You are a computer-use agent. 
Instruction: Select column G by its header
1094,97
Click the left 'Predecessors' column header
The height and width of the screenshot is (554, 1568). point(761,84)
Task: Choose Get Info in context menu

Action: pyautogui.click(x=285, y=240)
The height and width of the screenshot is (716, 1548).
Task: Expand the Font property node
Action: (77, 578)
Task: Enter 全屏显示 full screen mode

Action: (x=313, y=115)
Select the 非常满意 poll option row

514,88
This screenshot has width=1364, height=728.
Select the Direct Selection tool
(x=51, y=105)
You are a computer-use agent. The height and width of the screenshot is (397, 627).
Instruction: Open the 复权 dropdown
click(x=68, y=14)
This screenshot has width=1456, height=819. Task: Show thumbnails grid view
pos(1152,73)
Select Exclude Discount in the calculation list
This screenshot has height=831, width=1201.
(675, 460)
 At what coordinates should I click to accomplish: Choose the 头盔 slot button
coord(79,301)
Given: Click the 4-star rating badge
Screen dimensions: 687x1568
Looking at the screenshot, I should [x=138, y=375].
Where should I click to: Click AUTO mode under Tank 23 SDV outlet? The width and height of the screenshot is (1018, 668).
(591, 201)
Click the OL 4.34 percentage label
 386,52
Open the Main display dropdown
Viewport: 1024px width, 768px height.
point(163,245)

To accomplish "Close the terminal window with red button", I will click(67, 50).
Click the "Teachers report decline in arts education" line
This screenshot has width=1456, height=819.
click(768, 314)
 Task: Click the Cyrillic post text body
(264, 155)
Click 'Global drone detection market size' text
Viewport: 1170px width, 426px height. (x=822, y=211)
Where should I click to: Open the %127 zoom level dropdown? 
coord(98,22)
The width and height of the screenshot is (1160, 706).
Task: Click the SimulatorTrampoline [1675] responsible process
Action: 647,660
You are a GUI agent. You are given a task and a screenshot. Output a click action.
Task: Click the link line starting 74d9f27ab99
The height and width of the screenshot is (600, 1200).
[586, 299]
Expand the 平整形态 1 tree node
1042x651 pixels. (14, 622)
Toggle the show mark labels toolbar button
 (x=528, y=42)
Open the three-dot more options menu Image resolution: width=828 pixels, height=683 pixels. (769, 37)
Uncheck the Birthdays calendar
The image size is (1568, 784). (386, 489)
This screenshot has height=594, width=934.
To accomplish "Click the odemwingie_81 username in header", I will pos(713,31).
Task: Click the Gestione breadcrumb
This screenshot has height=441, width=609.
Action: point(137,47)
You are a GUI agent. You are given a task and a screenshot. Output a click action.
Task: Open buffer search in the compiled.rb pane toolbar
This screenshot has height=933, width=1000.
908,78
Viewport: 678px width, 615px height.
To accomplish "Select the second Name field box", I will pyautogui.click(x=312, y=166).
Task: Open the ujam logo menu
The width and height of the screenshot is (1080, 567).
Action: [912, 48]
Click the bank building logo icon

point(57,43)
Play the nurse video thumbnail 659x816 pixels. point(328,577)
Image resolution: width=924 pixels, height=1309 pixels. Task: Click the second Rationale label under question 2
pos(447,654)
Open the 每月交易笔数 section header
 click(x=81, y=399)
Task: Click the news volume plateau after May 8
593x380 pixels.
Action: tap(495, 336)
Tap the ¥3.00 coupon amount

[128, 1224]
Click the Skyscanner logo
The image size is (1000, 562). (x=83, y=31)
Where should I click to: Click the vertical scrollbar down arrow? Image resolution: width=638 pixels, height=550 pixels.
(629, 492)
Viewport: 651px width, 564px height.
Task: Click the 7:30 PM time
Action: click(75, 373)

- - - -

■ WORK ORDER: Repeat, without change, each line of the data above from the one that contains "Task: Click the news" through the final line, counting both.

■ WRITTEN RESPONSE:
Task: Click the news volume plateau after May 8
593x380 pixels.
Action: tap(495, 336)
Tap the ¥3.00 coupon amount

[128, 1224]
Click the Skyscanner logo
The image size is (1000, 562). (x=83, y=31)
Where should I click to: Click the vertical scrollbar down arrow? Image resolution: width=638 pixels, height=550 pixels.
(629, 492)
Viewport: 651px width, 564px height.
Task: Click the 7:30 PM time
Action: click(75, 373)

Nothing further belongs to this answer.